Chashme Baddoor. Or Bad Odour

The new Chasme Baddoor is so bad, that it makes you wonder whether David Dhawan has really seen the original one. Or, did someone just give him the script of the older one?

The classic. The one that Sai Paranjpe made. The one that had Farookh Shaikh, Dipti Naval, Ravi Vasvani, Rakesh Bedi, and Saeed Jaffrey. The one that had only a few songs but even that tiny number included two classics – Kahan Se Aaye Badra, and Kaali Ghodi Dwaar Khadi. The one that was so natural that it seemed like it was happening in your neighborhood. The one that featured one of the most iconic non-existent brands ever – Chamko – jhaagwala, khushbudaar Chamko. The one where the smallest of acts, like the one of sharing a cigarette, or going on a bike together was given a magical touch of endearment. The one… Yeah. You get it.

The one.. was subtle. This one is loud and juvenile. The one … was understated. This one is an attack on the senses. This one has pathetic and randomly thrown music, compared to the adequate and beautiful music of The One.
The only thing where I do not want to blame this one is that at least two of the four central figures have tried to act. And the peripherals show up with decent preparation. Remember Saeed Jaffrey. Remember the short powerful sequences at the Paan Bidi shop. This one has Rishi Kapoor running a bar in Goa. And because David Dhawan did not trust him enough, a Lillette Dubey is added as his romantic interest. And two Anupam Khers. And Bharti Achrekar. Not that they are bad, but it just tells you that some calculation has gone wrong, when one powerful Saeed Jaffrey cannot be sufficiently replaced by five good actors. And I can never get over the fact Directors like David Dhawan always reduce such a fine actor as Anupam Kher to such caricaturish characters. The most disappointing presence of the lot, though, is – not the leading lady (even though “dam nahi hai boss!”) – Ali Zafar. Even Arjun Rampal would seem to have more variety to his expressions. In comparison. If you want to. That is. But why would you!!

Long after it got over, I asked myself if my hatred is so high because of the comparision with The One.

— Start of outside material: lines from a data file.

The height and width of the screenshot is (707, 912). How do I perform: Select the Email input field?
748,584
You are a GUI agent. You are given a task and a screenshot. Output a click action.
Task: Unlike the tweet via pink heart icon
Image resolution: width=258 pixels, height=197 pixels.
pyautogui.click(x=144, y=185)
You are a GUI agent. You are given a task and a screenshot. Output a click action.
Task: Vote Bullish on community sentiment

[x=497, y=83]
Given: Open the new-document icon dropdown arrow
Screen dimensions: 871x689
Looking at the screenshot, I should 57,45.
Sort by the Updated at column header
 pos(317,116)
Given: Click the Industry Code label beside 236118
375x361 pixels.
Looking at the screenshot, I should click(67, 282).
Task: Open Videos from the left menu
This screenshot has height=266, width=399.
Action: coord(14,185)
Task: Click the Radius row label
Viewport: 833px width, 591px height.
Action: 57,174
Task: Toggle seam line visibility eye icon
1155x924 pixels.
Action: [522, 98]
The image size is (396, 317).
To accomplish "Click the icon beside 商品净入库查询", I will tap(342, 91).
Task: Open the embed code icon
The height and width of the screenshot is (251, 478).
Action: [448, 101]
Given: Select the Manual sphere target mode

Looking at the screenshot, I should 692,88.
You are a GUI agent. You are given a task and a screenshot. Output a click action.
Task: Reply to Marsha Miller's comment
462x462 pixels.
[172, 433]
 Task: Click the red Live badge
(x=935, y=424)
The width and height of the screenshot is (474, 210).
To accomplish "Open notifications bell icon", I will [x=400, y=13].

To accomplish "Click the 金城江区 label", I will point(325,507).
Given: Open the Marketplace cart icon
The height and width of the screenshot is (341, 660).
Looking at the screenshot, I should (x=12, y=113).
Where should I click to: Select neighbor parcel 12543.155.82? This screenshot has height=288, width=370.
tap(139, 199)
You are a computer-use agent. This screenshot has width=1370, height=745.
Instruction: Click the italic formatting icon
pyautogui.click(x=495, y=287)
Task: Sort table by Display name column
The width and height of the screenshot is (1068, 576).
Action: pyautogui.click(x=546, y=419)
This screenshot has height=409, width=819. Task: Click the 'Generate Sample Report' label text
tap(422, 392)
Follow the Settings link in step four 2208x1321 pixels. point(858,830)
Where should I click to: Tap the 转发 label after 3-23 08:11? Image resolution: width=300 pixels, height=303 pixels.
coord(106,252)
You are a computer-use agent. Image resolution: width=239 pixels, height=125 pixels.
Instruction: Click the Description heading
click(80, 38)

Yes. Halo effect did happen. BUT. Even if I try to think about the positives, to be honest, I can only think of two – my first experience of watching Siddharth act as a buffoon and a crass lad, and Divyendu Barua, quasi repeating his Pyaar Ka Panchnama act. They do try hard to salvage.
Please do not watch it. I implore you. Let’s not encourage such travesties as David Dhawan’s Chashme Baddoor and RGV Ki Aag.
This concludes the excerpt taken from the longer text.